• Excerpt provided

Not sure if this would help you or not, but I am providing a solution considering the following assumptions -
You need an elegant solution to check all the conditions
Conditions can change in future and anytime.
One condition should not depend on others.
However I considered also the following -
The file given has minimal errors in it. If it doe then my code might need some modifications to cope with that.
I used Stack to keep track of if( blocks.
Ok here is the solution -
I used C# and with it MEF (Microsoft Extensibility Framework) to implement the configurable parsers. The idea is, use a single parser to parse and a list of configurable validator classes to validate the line and return true or false based on the validation. Then you can add or remove any validator anytime or add new ones if you like. So far I have already implemented for S1, S2 and S3 you mentioned, check classes at point 3. You have to add classes for s4, s5 if you need in future.
First, Create the Interfaces -
using System;
using System.Collections.Generic;
using System.Linq;
using System.Text;
using System.Threading.Tasks;
namespace FileParserDemo.Contracts
{
public interface IParser
{
String[] GetMatchedLines(String filename);
}
public interface IPatternMatcher
{
Boolean IsMatched(String line, Stack<string> stack);
}
}
Then comes the file reader and checker -
using System;
using System.Collections.Generic;
using System.Linq;
using System.Text;
using System.Threading.Tasks;
using FileParserDemo.Contracts;
using System.ComponentModel.Composition.Hosting;
using System.ComponentModel.Composition;
using System.IO;
using System.Collections;
namespace FileParserDemo.Parsers
{
public class Parser : IParser
{
[ImportMany]
IEnumerable<Lazy<IPatternMatcher>> parsers;
private CompositionContainer _container;
public void ComposeParts()

• Data for analysis

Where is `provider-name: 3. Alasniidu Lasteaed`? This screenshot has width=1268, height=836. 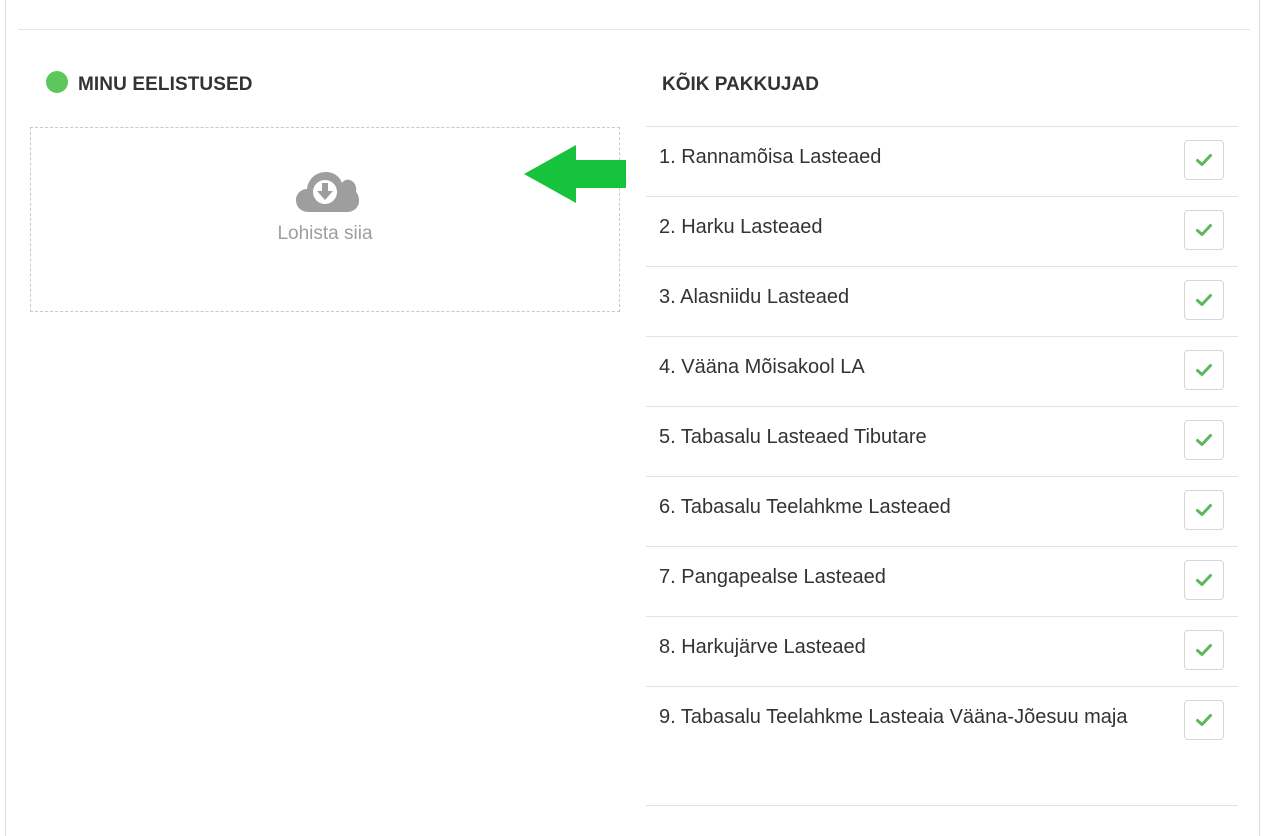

---

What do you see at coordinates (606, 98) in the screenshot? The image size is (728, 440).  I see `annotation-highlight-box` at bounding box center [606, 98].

• Work instructions
1 - Translate this sentence from the C# file-parser excerpt into Spanish: "Then you can add or remove any validator anytime or add new ones if you like."
2 - Return, word for word, the stretch of the C# file-parser excerpt from "Not sure if" through "depend on others.".

• Results for the exercise
1 - Luego puedes agregar o quitar cualquier validador en cualquier momento, o añadir otros nuevos si quieres.

2 -
Not sure if this would help you or not, but I am providing a solution considering the following assumptions -
You need an elegant solution to check all the conditions
Conditions can change in future and anytime.
One condition should not depend on others.